_TASK PROMPT_
Please quote the records from the line containing "Select the Nodos label in header" up to and including the last line of the records, leaving out the pictures.

[Interface element records]
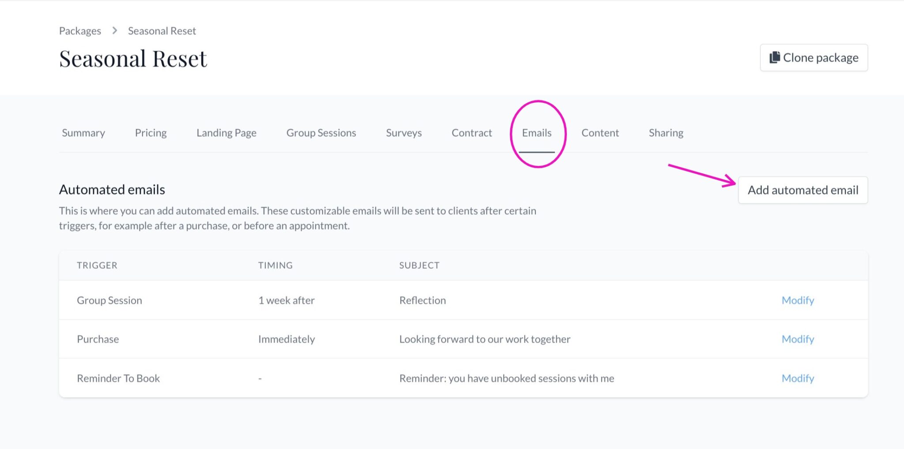This screenshot has width=904, height=449.
Task: Switch to the Pricing tab
Action: [151, 133]
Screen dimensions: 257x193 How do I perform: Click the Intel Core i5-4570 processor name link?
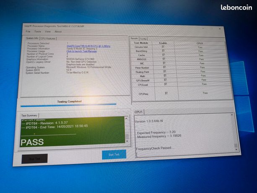[88, 46]
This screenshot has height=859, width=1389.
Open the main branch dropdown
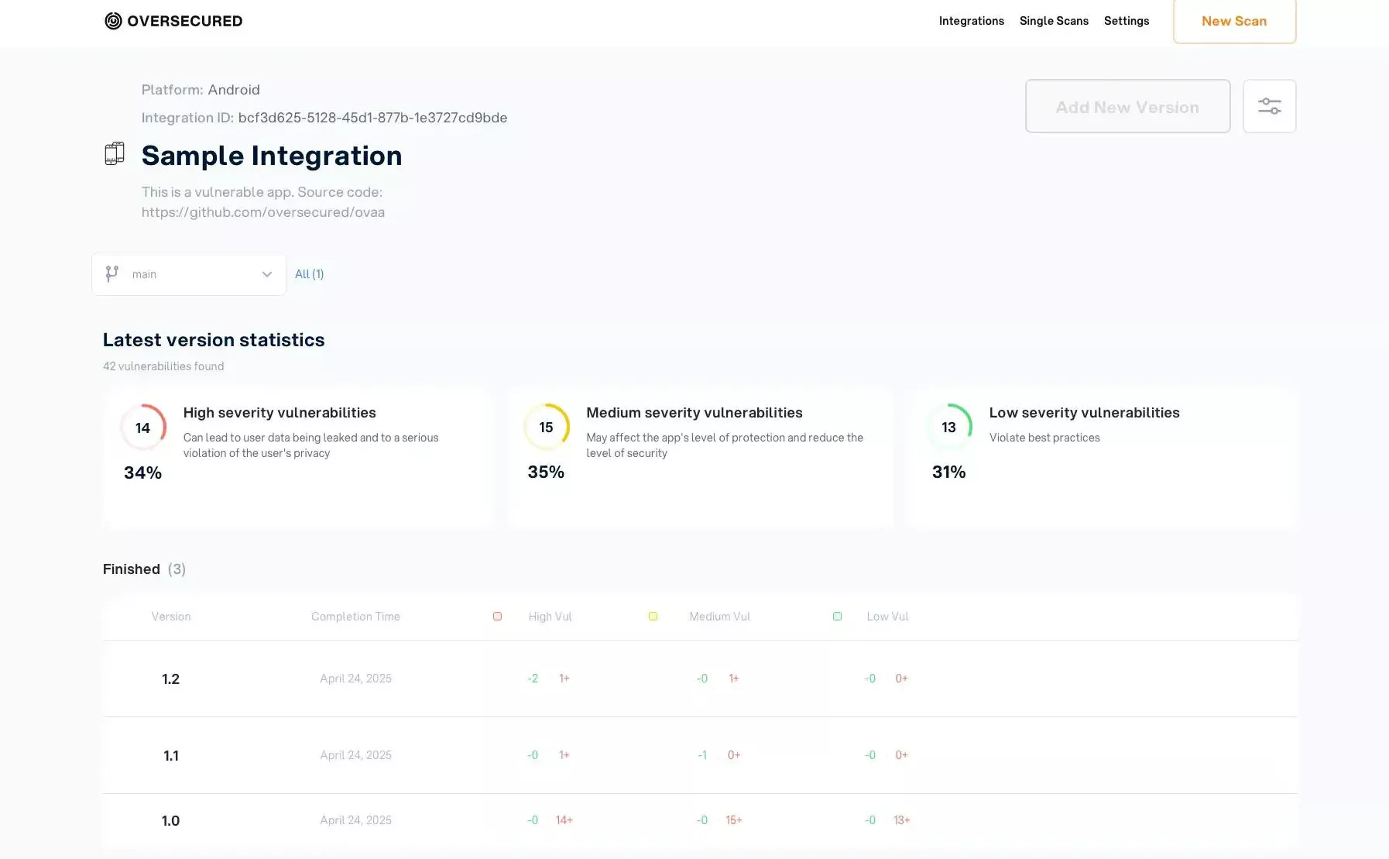tap(187, 273)
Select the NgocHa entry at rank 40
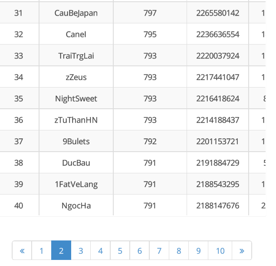This screenshot has height=266, width=276. [x=76, y=206]
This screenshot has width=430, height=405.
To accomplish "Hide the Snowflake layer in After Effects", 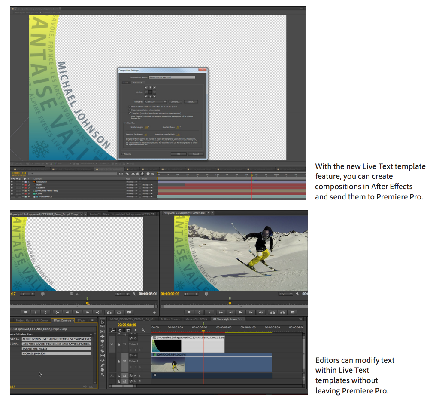I will [12, 182].
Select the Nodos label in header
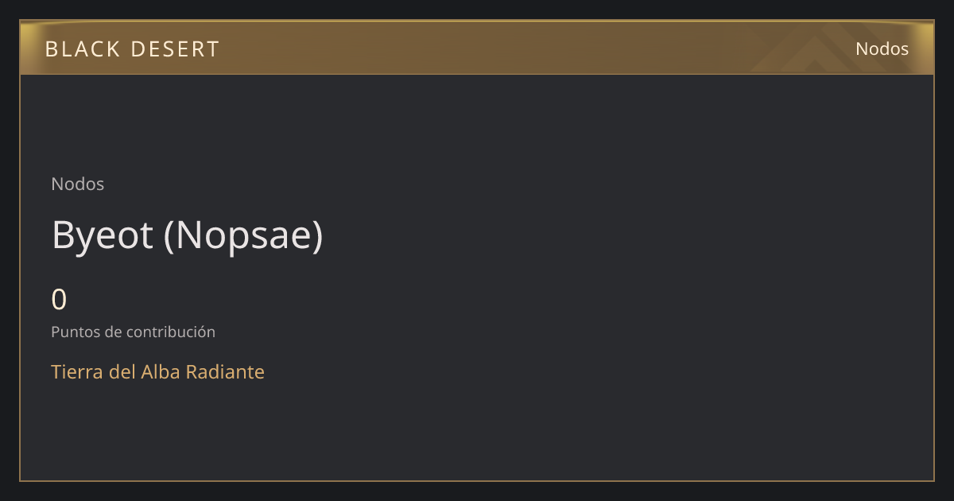This screenshot has width=954, height=501. tap(882, 49)
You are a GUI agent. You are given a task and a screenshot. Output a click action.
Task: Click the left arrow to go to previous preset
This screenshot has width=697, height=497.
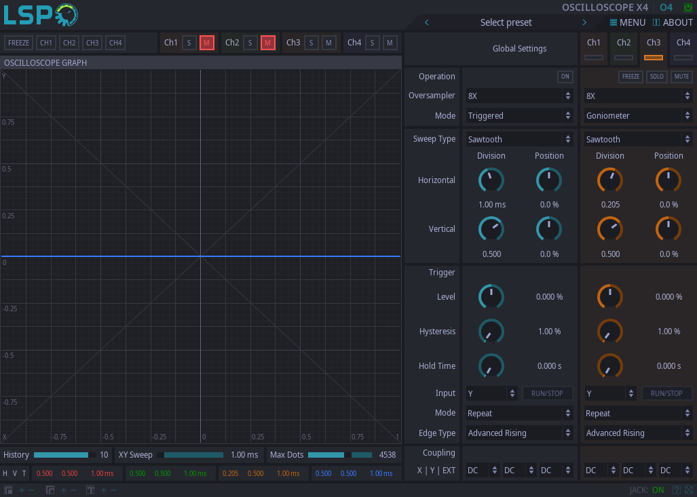[x=426, y=22]
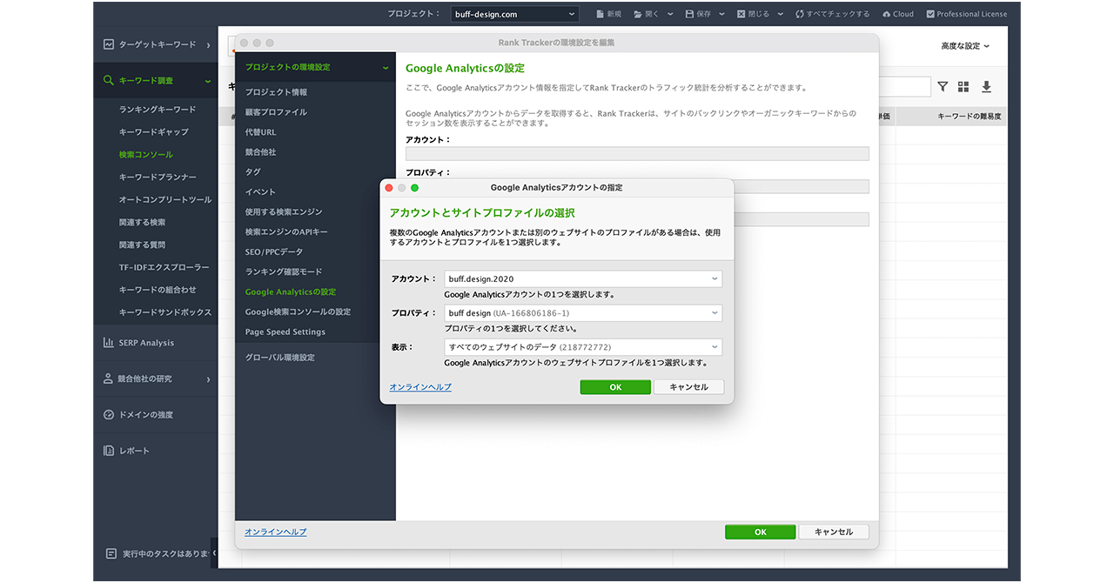This screenshot has height=583, width=1114.
Task: Click the download arrow icon
Action: point(986,87)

_EXERCISE RESPONSE_
Select the Nodos label in header
This screenshot has width=954, height=501. tap(882, 49)
You are a GUI agent. You are given a task and a screenshot. Output a click action.
Task: Click the left arrow to go to previous preset
This screenshot has width=697, height=497.
[x=426, y=22]
This screenshot has height=583, width=1114.
Task: Click the download arrow icon
Action: point(986,87)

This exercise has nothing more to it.